BACKGROUND: Kisspeptin has a major role in reproductive regulation. Furthermore, it is also involved in metabolic and cardiovascular regulation as well as is a potent vasoconstrictor. This study aimed to: 1) determine correlations between serum kisspeptin levels with obesity/metabolic parameters; 2) compare parameters between non-hypertensive ([non-HT] N.=15) and hypertensive ([HT] N.=15) female subjects; and 3) determine correlations between leptin, systolic blood pressure (SBP) or diastolic blood pressure (DBP) with obesity and metabolic factors. METHODS: Clinical parameters and fasting blood and adipose tissue samples were collected from women undergoing open abdominal surgery. RESULTS: Serum kisspeptin was not correlated with obesity parameters but was positively correlated with only SBP (P<0.05). Serum kisspeptin, SBP, DBP, body weight, waist circumference, hip circumference, plasma glucose, plasma insulin, the homeostatic model assessment for insulin resistance (HOMA-IR), and height of visceral adipocytes (VA) were higher but the Quantitative Insulin Sensitivity Check Index (QUICKI) was lower in hypertensive compared to non-hypertensive female subjects (P<0.05).
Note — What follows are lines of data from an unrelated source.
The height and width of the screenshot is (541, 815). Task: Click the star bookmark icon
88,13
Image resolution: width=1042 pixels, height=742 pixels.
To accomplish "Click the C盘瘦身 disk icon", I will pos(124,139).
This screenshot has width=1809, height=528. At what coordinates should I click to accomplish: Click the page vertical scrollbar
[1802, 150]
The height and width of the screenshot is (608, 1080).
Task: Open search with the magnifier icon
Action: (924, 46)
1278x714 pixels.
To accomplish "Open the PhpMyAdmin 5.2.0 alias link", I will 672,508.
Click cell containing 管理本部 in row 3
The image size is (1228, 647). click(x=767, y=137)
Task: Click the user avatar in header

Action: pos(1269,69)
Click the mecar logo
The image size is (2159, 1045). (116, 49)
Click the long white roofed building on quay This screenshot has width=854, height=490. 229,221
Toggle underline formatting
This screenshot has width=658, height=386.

Leptin was positively correlated with obesity and metabolic paramters including area, width, and perimeter of subcutaneous adipocytes, and area, width, height, and perimeter of VA (P<0.05) but was negatively correlated the QUICKI (P<0.001). SBP had positive correlations with insulin, glucose, HOMA-IR, and kisspeptin, but had a negative correlation with QUICKI (P<0.05). DBP had positive correlations with body weight, BMI, waist circumference, hip circumference, insulin, glucose, HOMA-IR, and width of VA (P<0.05), but had a negative correlation with the QUICKI (P<0.05). CONCLUSIONS: Kisspeptin, obesity especially visceral adiposity, and insulin resistance might contribute to increased blood pressure. Further studies are required to reveal the underlying mechanism of kisspeptin on metabolic and cardiovascular regulation.